Bevor im folgenden die historischen Entwicklungen in der Sozialpolitik westeuropäischer Länder skizziert werden, sollen zuerst einige Leitfragen angeschnitten werden, die die Bedeutung einer Längsschnittbetrachtung für die Problematik Wohlfahrtsverbände im Wohlfahrtsstaat auch in analytischer Hinsicht unterstreichen. Dabei stehen vor allem vier allgemeine Aspekte im Vordergrund:
  • Aus welchen grundlegenden Bedingungskonstellationen entsteht überhaupt der moderne Wohlfahrtsstaat?

  • Welche strukturellen Entwicklungen und Transformationsprozesse kennzeichnen die moderne Sozialpolitik?
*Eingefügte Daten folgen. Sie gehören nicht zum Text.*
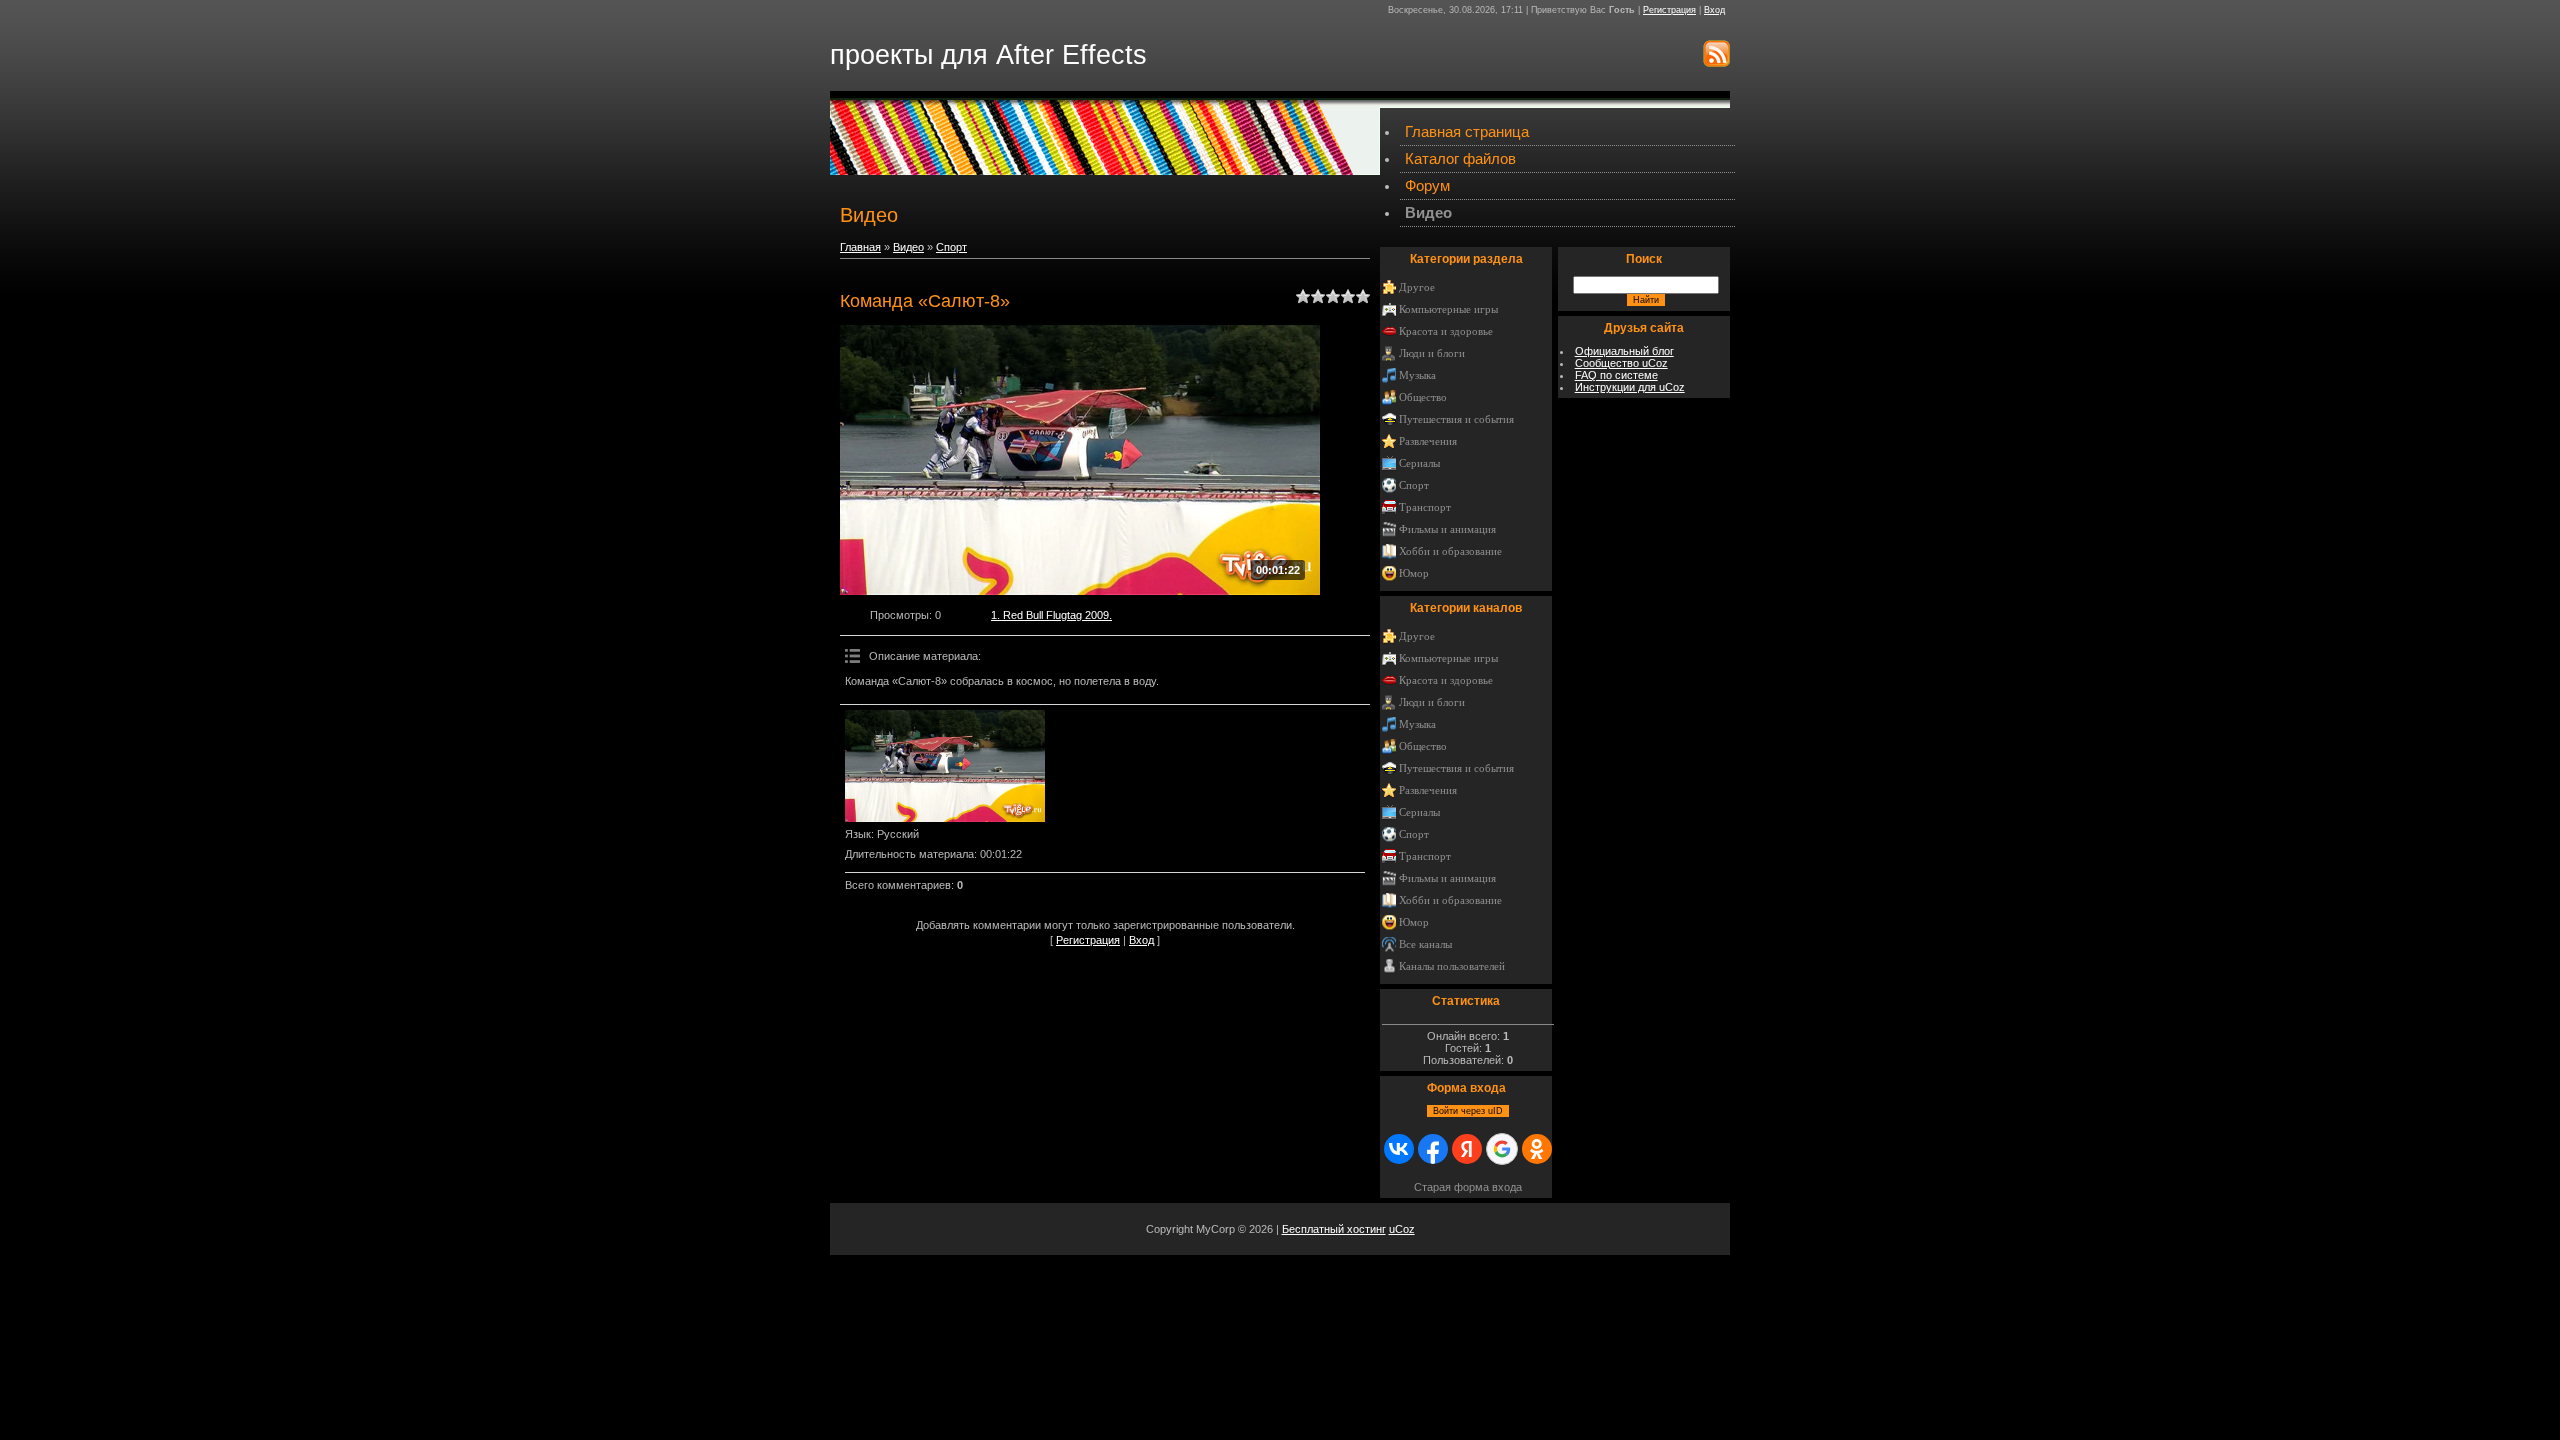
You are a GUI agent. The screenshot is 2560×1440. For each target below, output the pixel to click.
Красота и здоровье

  • Welches Maß an Konvergenz und Divergenz der wohlfahrtsstaatlichen Politiken und Strukturen hat sich in Westeuropa vollzogen?

  • Was ergibt sich aus den genannten Aspekten für die Strukturen und Funktionen von Wohlfahrtsverbänden?137

Zugleich soll verdeutlicht werden, daß gerade im Bereich der Sozialpolitik ein hohes Maß an historischer Verankerung und Kontinuität vorzufinden ist (vgl. etwa Schmidt 1988). Freilich sollen damit die wichtigen Veränderungen und Innovationen sowie die aktuellen Umbrüche und Herausforderungen nicht in ihrer Bedeutung geschmälert, sondern vielmehr ergänzt werden. Dabei zeigt sich nicht selten ein Sachverhalt, den Hans-Jürgen Puhle (1973: 29) einmal so gefaßt hat: „Institutionell Tradiertes und funktional Neues greifen ineinander in einem politischen Prozeß, dessen vor- und außerstaatlicher Bezugsrahmen (und das ist die radikale Differenz zwischen dem industriellen Zeitalter und früheren Epochen stärker struktureller Kontinuität) sich permanent verändert“.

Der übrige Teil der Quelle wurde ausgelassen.